To see how the print will appear before you make it, you need to use the CMS to simulate the output, which it does by converting the data on the fly from Adobe RGB to printer RGB, then to your monitor RGB. That's what Photoshop's Proof Setup features are for. In this case, the monitor is in the loop, but your printer profile doesn't need any knowledge of it.

Profiles are like dual-language dictionaries. They're essentially lookup tables that have device signal values (RGB or CMYK) on one side, and device-independent CIE values (LAB or XYZ) on the other. No profile needs any knowledge of any other device's behavior: all the profiles use CIE LAB or CIE XYZ as the interchange medium (they're called the Profile Connection Space, because that's their role)."

AND:

"If you calibrate the monitor, save the profile, load the profile, and
let Photoshop update the profile, you'll get an accurate display of
your image at that calibration. If you fail to take any of these
steps, Photoshop won't be displaying the image properly. When it does
display the image properly, it doesn't matter how your monitor is
calibrated. Right now I'm looking at the same image on a 5000K gamma
1.8 monitor, a 6500K gamma 1.8 monitor, and a 6500K gamma 2.2
monitor. The image looks identical on all three.
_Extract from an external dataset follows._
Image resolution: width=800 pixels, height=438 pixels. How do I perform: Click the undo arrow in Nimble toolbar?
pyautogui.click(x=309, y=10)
Once more, the file-to-print transform is entirely separate from the
file-to-monitor transform. You can whack your monitor out into all
weird states under the sun, and it will still have zero influence on
the print. Forget about the idea of calibrating the monitor to the
print. That isn't how it works. You calibrate the monitor to some
known CIE values, and you profile the printer to some known CIE
values.

Lets say you have two pieces of wood, each of which is some length.
You could say, 'piece o' wood #2 is 1.8 times the length of piece 'o
wood one.' That's like trying to calibrate your monitor to your
printer, and it isn't all that useful.

But if you measure them, you can say 'piece o' wood 1 is 10 inches
long. Piece o' wood 2 is 18 inches long.'

That's how color management works, only the inches are CIE units instead."

Terrie
http://tlbtlb.com/
tlbtlb@...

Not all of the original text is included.